The tracking software, called the Model Capability Initiative, was installed on staff computers last month. When certain applications are in use, it captures “real examples” of how people use their computers — “mouse movements, clicking buttons, and navigating dropdown menus” — feeding the resulting data into Meta’s AI training pipelines. The premise is that high-fidelity capture of expert human computer behaviour is a useful training signal for autonomous agents.

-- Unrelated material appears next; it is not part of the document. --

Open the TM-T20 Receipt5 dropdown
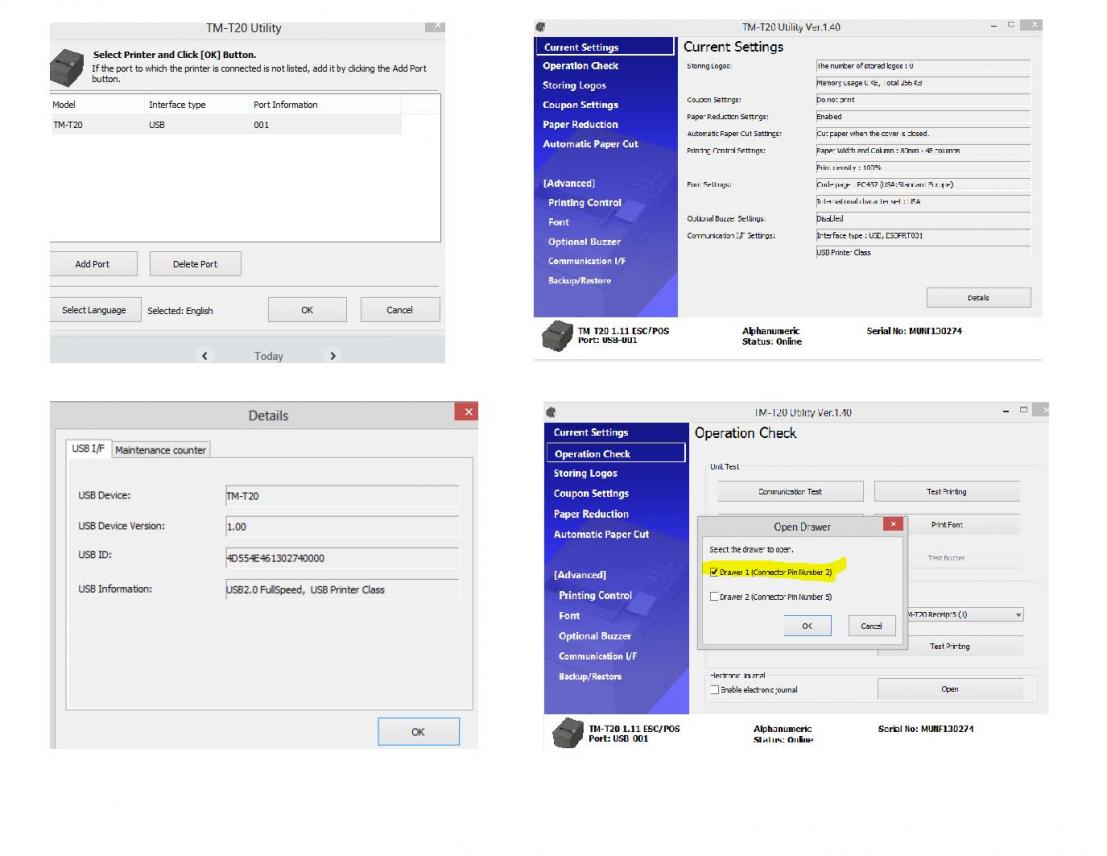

The timing is what has galvanised internal opposition. The mandatory installation coincided with Meta announcing it would cut 10% of its workforce, a move the company said was in part to “offset” its record AI infrastructure spending. The collision of those two facts — forced AI training on the work of people whose jobs are being cut to fund the AI build-out — is the petition’s emotional core. One Meta engineer, in a post seen by nearly 20,000 colleagues this week, wrote: “Selfishly, I don’t want my screen scraped because it feels like an invasion of my privacy. But zooming out, I don’t want to live in a world where humans — employees or otherwise — are exploited for their training data.”

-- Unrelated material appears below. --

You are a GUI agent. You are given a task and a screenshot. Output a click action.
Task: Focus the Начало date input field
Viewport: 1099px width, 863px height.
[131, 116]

The UK organising response

US employers have broad legal discretion to monitor employees, but have historically relied on volunteers or paid recruits to collect AI training data — making mandatory tracking a notable escalation. The tracking is US-only for now. But Meta staff in the UK are calling for labour organisation under United Tech and Allied Workers (UTAW), a branch of the Communication Workers Union, which has confirmed the organising drive.

UTAW organiser Eleanor Payne framed the UK push as a response to a triple-stress combination: “devastating job cuts, draconian surveillance, and the cruel reality of being forced to train the inefficient systems being positioned to replace them.” For UK readers, the unionisation angle is the operative story: collective bargaining is one of the few mechanisms with the legal weight to put boundaries on AI training data sourced from employee behaviour.

Looking forward

The Meta protest is an early instance of what is likely to become a broader pattern. As frontier AI labs and large enterprises pursue agentic AI that can drive computer interfaces, the most valuable training signal is real human computer use — and the most direct way to obtain it at scale is from current employees. Whether UK employment law, GDPR provisions on employee monitoring, or sectoral collective agreements provide adequate guardrails will be tested first by cases like UTAW’s organising drive. The bigger question for UK SMEs is whether their own internal AI deployments will face similar scrutiny — and whether they will have clearer answers than Meta has so far provided.